On Easter Sunday my dad and I were hanging out in our yard shootin’ the breeze when suddenly we remembered that Sheep’s Sorrel (Scientific name: Rumex acetosella) grows in our yard. My father has a degree in botany and a master’s in soil chemistry, and he has taught me all I know about edible plants.  Sheep’s sorrel was always my favorite. When I was younger, I would hunt for it with my friends on the playground.

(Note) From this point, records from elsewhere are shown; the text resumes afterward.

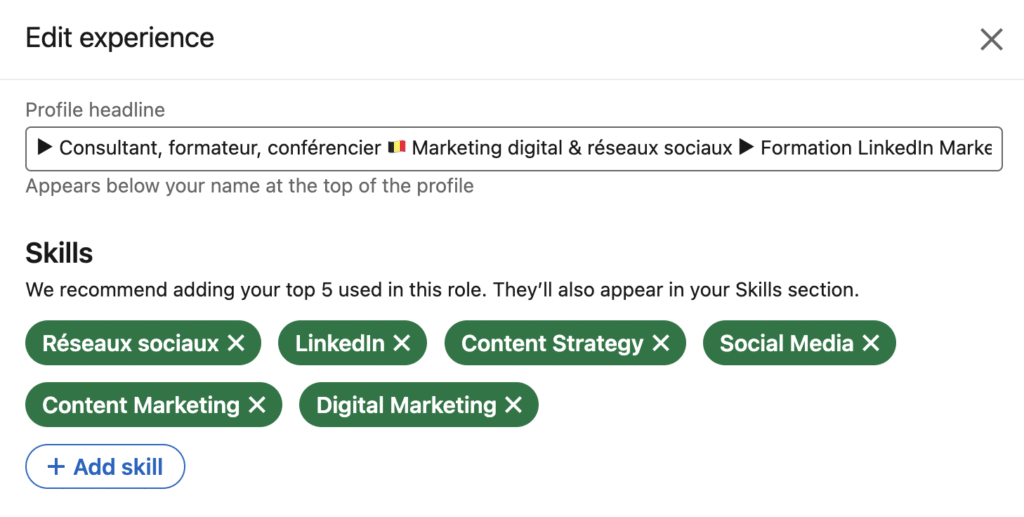Click the X on the LinkedIn skill chip
Viewport: 1024px width, 517px height.
pos(402,344)
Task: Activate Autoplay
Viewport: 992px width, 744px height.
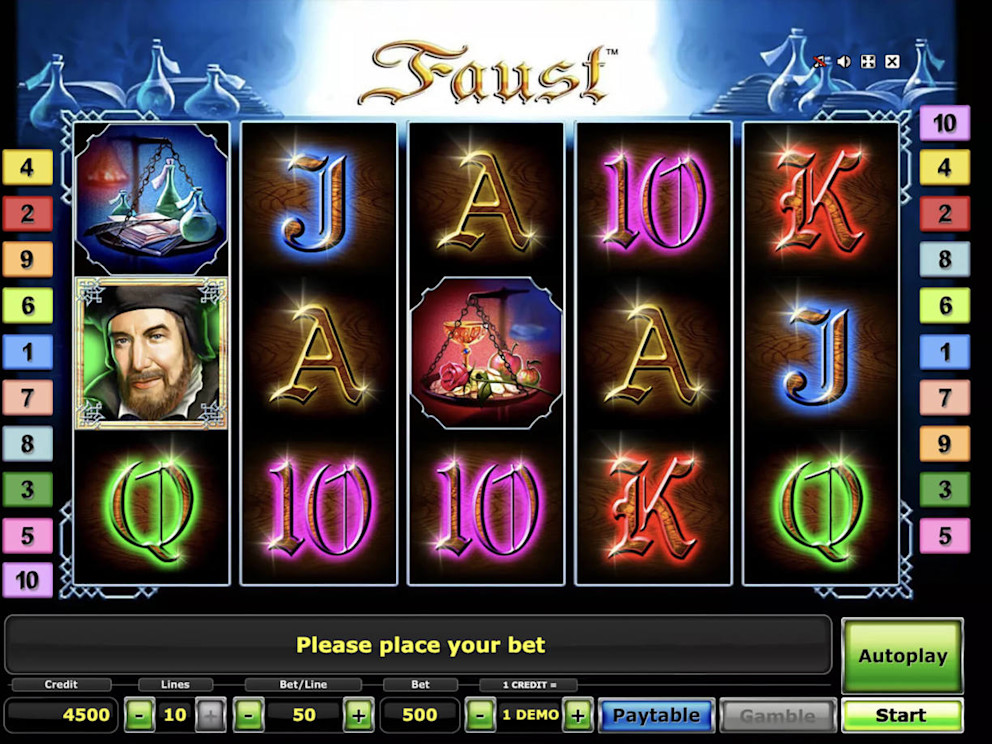Action: (902, 656)
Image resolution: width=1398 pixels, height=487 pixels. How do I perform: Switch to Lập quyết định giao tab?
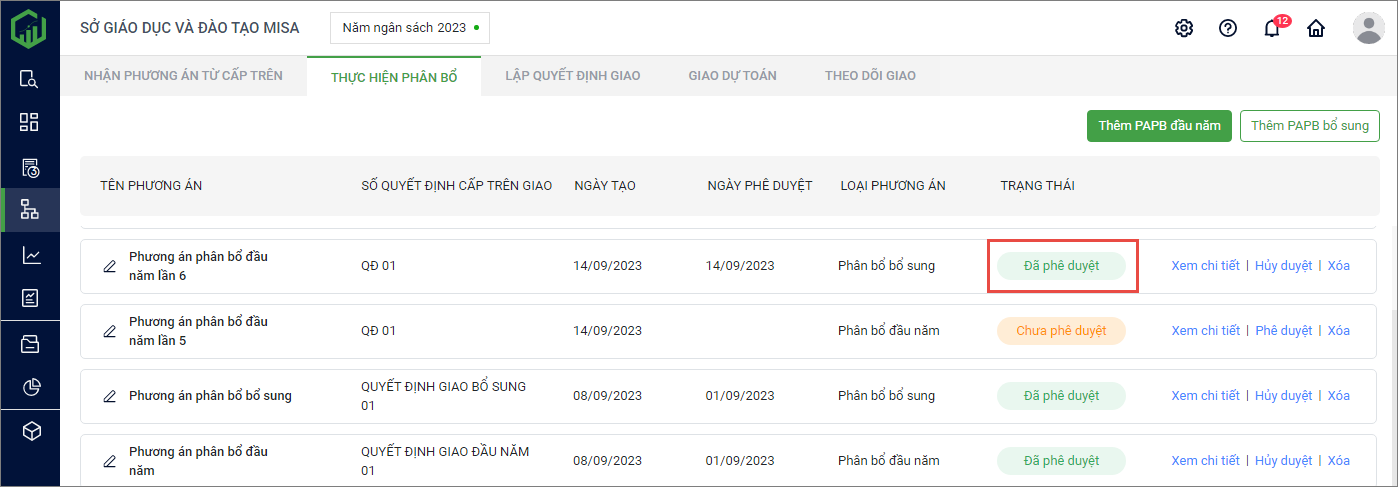point(572,76)
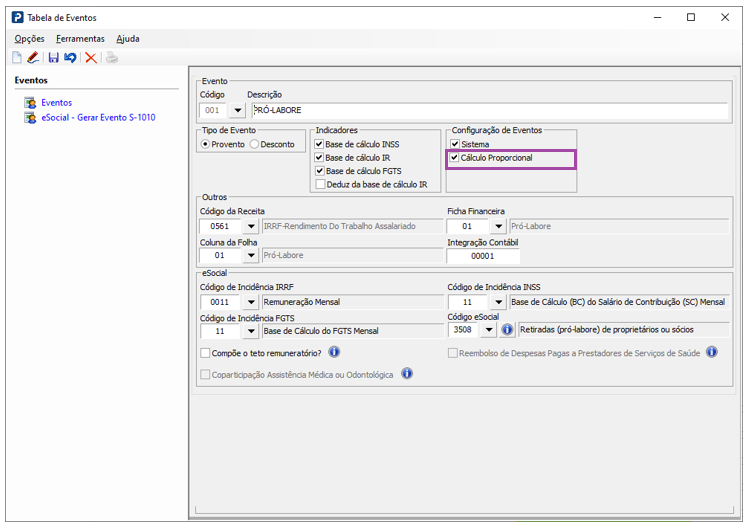Click the New record toolbar icon
The height and width of the screenshot is (526, 751).
17,58
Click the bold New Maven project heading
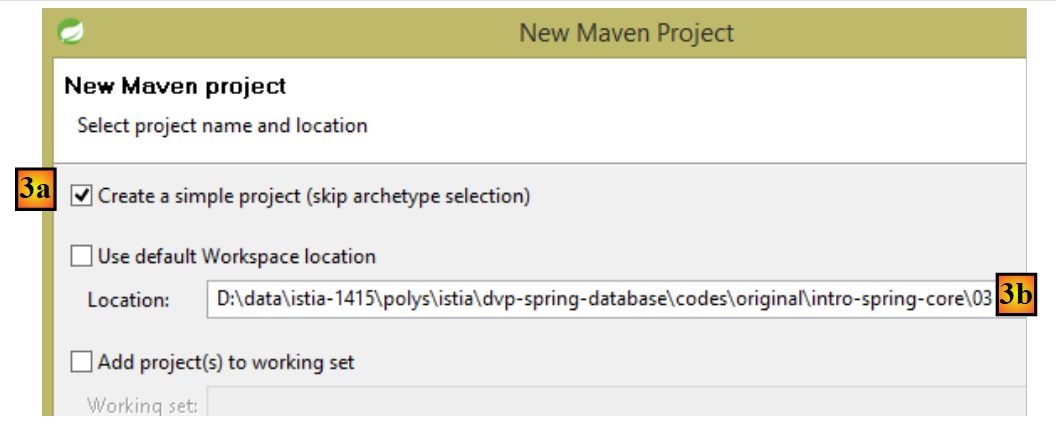The image size is (1056, 432). 175,86
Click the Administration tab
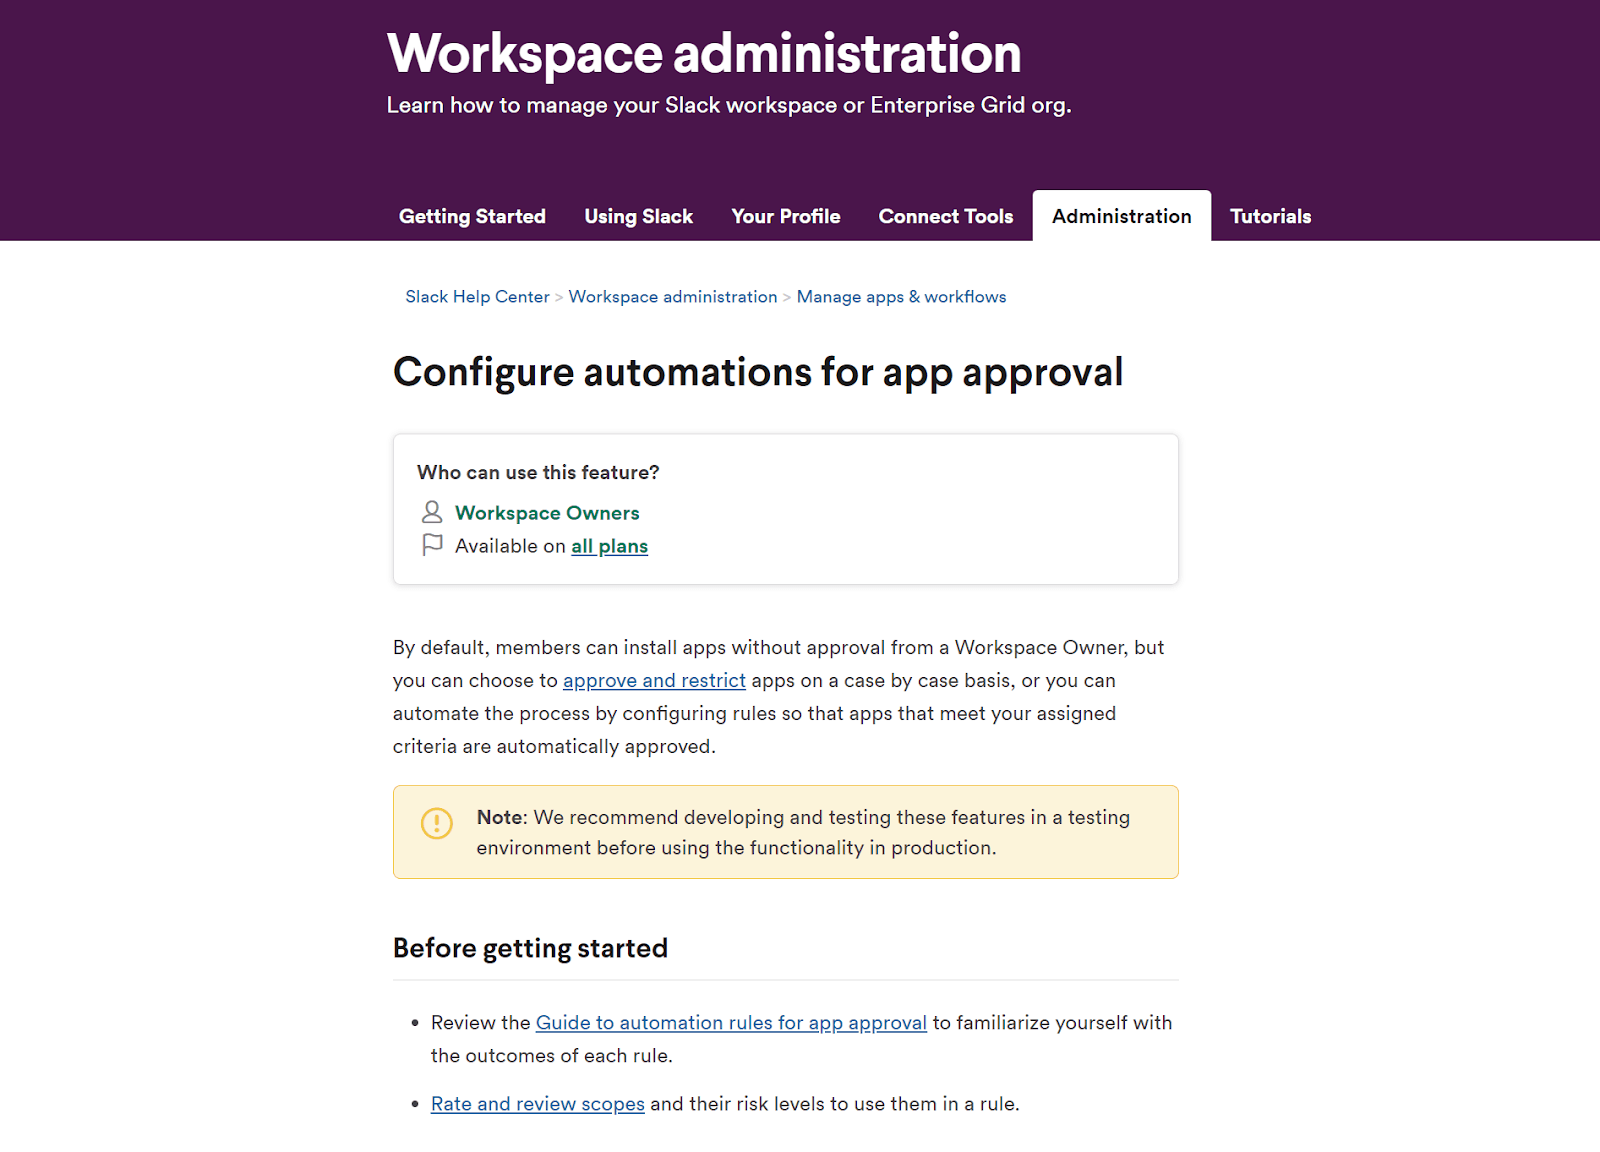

Sheep sorrel has a delicious sour, lemony taste that you wouldn’t expect from a common weed. I expect it would be quite good as a garnish or in a salad. It also has a high level of antioxidants. Where I live (in Rhode Island) it usually grows wherever grass does, primarily on the edge. Look for oblong leaves with short projections on the end, right above the stem. They always grow in bunches. Try some next time you spot them growing.
sheep sorrel
My father and I never did find any that Easter Sunday (I think it was too early in the spring) but what we did find were wild chives and dandelions, both of which are edible. We had also just bought some Narragnasett Bay quahogs and mussels  from our friend Mason at the Costal Grower’s farmer’s market, so we were ready to concoct a meal.
First we took the heads of dandelion flowers and fried them by dipping them in a simple milk,egg and flour batter, frying them in vegetable oil and salting them. I first tried dandelions prepared this way by an awesome lady named Wendy Rappaport, a wild foods enthusiast who teaches foraging classes, at a local food festival last year. They are delicious and again, something you would NOT expect from a common weed.
Next we made a dandelion leaf salad with crumbled goat cheese, toasted pecans, wild chives and apples, tossed with balsamic vinaigrette. The dandelion leaves can be rather bitter (think a strong arugula) so you usually want something fruity or creamy to balance them out. Bread is the Rustic Italian Loaf from Village Hearth up the street.
We made an awesome butter-garlic sauce for the mussels and quahogs and they were the best part of the meal. I think next time we get a craving for them we are going to try to find some ourselves.
We desire a culture in our food, a connectedness to it. A connectedness and culture that we usually lose a sense of in this so very modern world.  I guess that’s what real food is folks. Food that grows in your very own backyard.